Styling Code Snippets with GREP Styles
I received an urgent plea for help from a designer in Romania who’d tracked me down through a web forum where I’ve posted answers to a great many InDesign questions. He was on a very tight deadline, and he’d suddenly hit a problem he couldn’t crack.
He had a 90-page book with many examples of XML code that needed to be styled in a particular way. While his GREP Style expression was working for most of his code examples, it wasn’t working for items that spanned multiple lines.

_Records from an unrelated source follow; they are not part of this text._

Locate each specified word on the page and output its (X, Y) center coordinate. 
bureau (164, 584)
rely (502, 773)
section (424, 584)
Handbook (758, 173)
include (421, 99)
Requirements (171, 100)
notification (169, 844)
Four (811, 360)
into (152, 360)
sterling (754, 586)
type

He wanted to know why a multi-line paragraph wouldn’t accept the GREP Style, and (of course) how to fix it. He’d been digging though every GREP resource he could find, but wasn’t finding an answer.
The GREP expression he was using was this: <?(.||\S)*?>. It shouldn’t have been problematic, yet it “wasn’t working.”
The clue is that this is a code snippet. Code snippets come from programmers’ text editors like BBEdit, or Notepad++, which generally don’t care whether a line break is a newline character (a forced line break) or an true end-of-paragraph “hard return.” Copy that text into InDesign, and you’re likely to have hard returns at the end of every line, which become paragraph marks in InDesign.
Sure enough:

To a programmer, those five lines might seem like “one paragraph,” but as far as InDesign is concerned there are five paragraphs, and none of them contain a match for the GREP expression, which is looking for angle brackets at each end. So, naturally, the GREP Style never shows up.
Changing the first four hard returns to forced line breaks turns that section of code into something InDesign sees as a single paragraph. At that point, InDesign’s GREP Style waves its magic wand, and all is as it should be.

The lesson from all this (you knew there’d be a moral somewhere) is, it’s not always the complicated thing that is the problem, which is what we all tend to assume; sometimes it’s something really simple. When something just doesn’t seem to work, it’s often worthwhile to step back, take a deep breath, and see if something else—something you’ve been taking for granted—might be the droid you’re actually looking for.